(Last Updated On: February 1, 2009)
Pete, Brittany and I were joined by John Jasper and Gary “Hurricane” Hicks and teamed up to do some exploring in a seldom-visited area of the Crested Butte BC. Our first change in plans occurred quickly, as sugary side-hilling made snowmobile access difficult and time-consuming. All of us had seen some steep slopes from the summertime that weren’t too far away, so that became our next goal. We made our way up the ridge and enjoyed the views of Teocalli.
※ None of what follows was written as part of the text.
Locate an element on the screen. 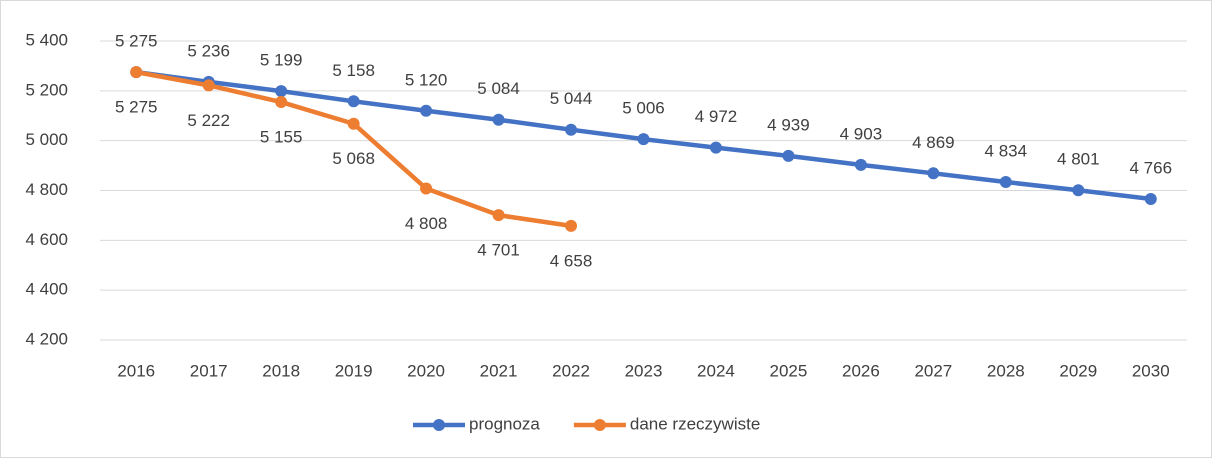 This screenshot has height=458, width=1212. y-tick-label: 4 200 is located at coordinates (46, 338).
Realizing that their “new daddy hallpasses” would be expiring in a short time, Hurricane and Jasper bid us farewell and headed out on a shorter tour that would let them get back without a trip to the doghouse. Meanwhile, Pete, Brittany, and I dropped in. Frank:
Pete near the bottom:
Our route followed the looker’s right of this avy path:
We were now in “Big Country”. I first heard this term a few years ago from Pete and Jasper. Big Country is not found in a guidebook, Big Country has no other tracks in it, you can’t see a ski area or a town from Big Country. Big Country makes you feel like you’re on a real adventure, like maybe you’re the first person to be there (almost never true, but at least it feels that way). Big Country is not found in Wasangeles or Berthoud Pass. In our case, Big Country was a huge unnamed cirque surrounded by peaks that as often as not didn’t have a name either.
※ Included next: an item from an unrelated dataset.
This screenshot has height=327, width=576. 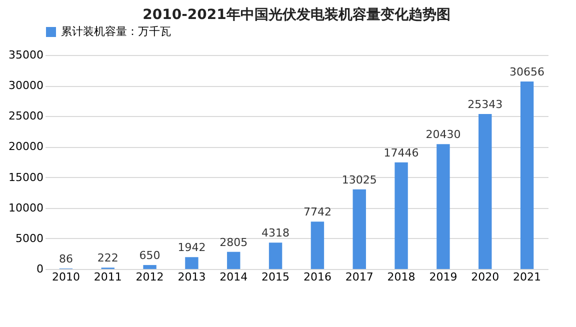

Pete and I heading towards UN 13,010′
Heading towards UN 12,779′ unofficially known as Western State Peak:
I dubbed this line on UN 13,162′ “mini-Landry”, after the route on Pyramid which I think it looks like:
This one reminded me of LL’s Cerro Martin:
Frank topping out on the windswept ridge overlooking the valley we had been in:
I’m always amazed at how close Uncompahgre and Wetterhorn look on a clear day, despite being ~80?miles away:
Now it was time for us to ski the S face and follow the tracks that Jasper and Hurricane had left for us. Brittany:
Next, we started traversing (Brittany)
Then we traversed some more:
And kept traversing until it was almost dark. Yep, Big Country:
Thankfully, the snowmobile ride back out didn’t take too long and we made it back the cars a mere 10 and a half hours after starting out not long after sunrise. The turns for slogging ratio was a little low on this one, but it was still one of my favorite trips of the year. I guess I just like Big Country.